Buchenwald. Il bosco del silenzioDalle fotografie di Nino Romeo dei resti del campo di Buchenwald appaiono quasi come i reperti di un sito archeologico; i visitatori, come drappelli di turisti durante una visita a Pompei fuori stagione. Anticipando una visione che il progressivo ineluttabile allontanamento delle future generazioni dalle testimonianze dirette di quell’epoca storica potrebbe rendere sempre più probabile, l’azione espositiva sottolinea l’esigenza vitale di non spegnere in noi e nei nostri discendenti il bruciore vivo del dolore e della vergogna, con i quali l’olocausto ha marchiato una intera civiltà. A memoria di tutte le stragi di massa e pulizie etniche a cui ancora oggi siamo spettatori inermi, una politica internazionale incapace di intervenire nel vanificare le ragioni che le determinano.
“La dimensione di bosco è [...] quella che colpisce maggiormente a prima vista il visitatore dell’area nella quale si trova il campo di concentramento di Buchenwald. Il bosco si è ripreso gran parte di ciò che solo una cinquantina d’anni fa l’uomo aveva riordinato secondo un proprio disegno lucido e manageriale. Il bosco ha inghiottito buona parte del tracciato ferroviario che collegava il campo alla città vicina e al resto del paese e sul quale viaggiavano in vagoni piombati gli individui prescelti per finire in quel bosco. La regione nella quale il bosco si trova è, appunto, verde e serena. La città vicino alla quale fu costruito, Weimar, è luogo di testimonianza di grandi intelletti, che tuttora comunica, nella sua bellezza tranquilla e misurata, il trionfo della parte migliore dell’uomo. Proprio lì accanto, il teatro della parte peggiore.

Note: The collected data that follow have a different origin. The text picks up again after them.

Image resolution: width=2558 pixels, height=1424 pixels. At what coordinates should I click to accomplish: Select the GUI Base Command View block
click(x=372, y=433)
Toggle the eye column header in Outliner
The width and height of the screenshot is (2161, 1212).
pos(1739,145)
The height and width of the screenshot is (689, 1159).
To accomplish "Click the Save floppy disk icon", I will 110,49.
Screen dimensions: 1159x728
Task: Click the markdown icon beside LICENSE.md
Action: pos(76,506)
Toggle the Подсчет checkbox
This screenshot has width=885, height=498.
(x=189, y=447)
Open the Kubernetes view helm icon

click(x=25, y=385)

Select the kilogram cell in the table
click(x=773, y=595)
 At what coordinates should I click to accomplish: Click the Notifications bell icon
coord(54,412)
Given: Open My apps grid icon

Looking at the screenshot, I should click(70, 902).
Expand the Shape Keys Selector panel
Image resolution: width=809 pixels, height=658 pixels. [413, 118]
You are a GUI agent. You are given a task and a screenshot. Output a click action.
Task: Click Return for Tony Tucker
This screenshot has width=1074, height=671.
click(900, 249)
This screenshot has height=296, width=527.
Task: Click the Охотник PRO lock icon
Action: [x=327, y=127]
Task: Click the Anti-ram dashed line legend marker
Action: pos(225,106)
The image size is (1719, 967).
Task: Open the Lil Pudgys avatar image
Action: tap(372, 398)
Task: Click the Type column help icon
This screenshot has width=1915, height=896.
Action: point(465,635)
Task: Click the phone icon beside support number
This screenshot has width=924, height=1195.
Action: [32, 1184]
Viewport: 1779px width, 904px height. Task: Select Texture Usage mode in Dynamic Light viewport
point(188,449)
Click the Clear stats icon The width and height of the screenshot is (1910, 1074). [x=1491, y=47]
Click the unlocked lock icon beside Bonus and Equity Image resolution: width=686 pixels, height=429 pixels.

A differenza di Auschwitz, luogo anche paesaggisticamente assai dissimile, che conserva un involucro preciso e strutture edificate in mattoni e muratura, oltre alle baracche degli internati, Buchenwald è più un’area nella quale proiettare il proprio immaginario del campo, attraverso ciò che ne rimane (il cancello con la scritta “Jedem das Seine”, “A ciascuno il suo”), il piccolo edificio con le celle dove erano rinchiusi e torturati i prigionieri che si macchiavano di crimini particolari, l’ambulatorio degli esperimenti medici, le strutture destinate a caserme per gli ufficiali nazisti, la baracca superstite, prima smantellata e poi ricostruita, ma soprattutto attraverso la luce e il silenzio che dominano la distesa, scandita dai ceppi (“Block 45”, …), in fondo alla quale si trova il fabbricato dei forni crematori. All’interno, i macchinari metallici, qualche fiore, le mattonelle bianche ancora smaltate, e il silenzio dei visitatori che scendono agli inferi e si sentono venire incontro le presenze mute e urlanti di chi in questo luogo ha trascorso e finito i propri giorni.
A Buchenwald, qualche anno fa, in occasione delle manifestazioni per Weimar capitale europea della cultura, è stata allestita un’esposizione, all’interno di alcune sale dell’edificio che si trova all’ingresso dell’area, nella quale, con semplicità toccante, erano sistemate alcune decine di bauli, di quelli che si usavano un tempo per viaggiare, ruvidi, non vezzosi. All’interno di questi bauli, una foto o alcuni fogli e un lettore CD. Il visitatore poteva, attraverso il CD, ascoltare le testimonianze di persone che a Buchenwald avevano vissuto.
Buchenwald ha avuto, dopo l’epoca nazista, un’utilizzazione anche come campo di prigionia del regime comunista. Qui sono vissute e morte altre persone. Il museo allestito nell’edificio costruito dall’amministrazione carceraria della DDR dà conto di tutte e due le vite del campo e riesce, attraverso gli oggetti minimi ritrovati, a volte prodigiosamente nascosti dai prigionieri, a far sentire straordinariamente vicina, per quanto possibile, la loro vicenda umana.
Il silenzio domina e riempie l’assenza, la visione del verde cupo e come consapevole del bosco che è ritornato padrone, le pietre sbiancate e morte, le grida di qualche uccello.
Un percorso integrato nello spirito di riflessione ulteriore attraverso le foto di un trauma sul vortice nazista e sulla follia dell’uomo.
Le immagini sono state realizzate con pellicola fotografica, stampe acquisite senza interventi digitali.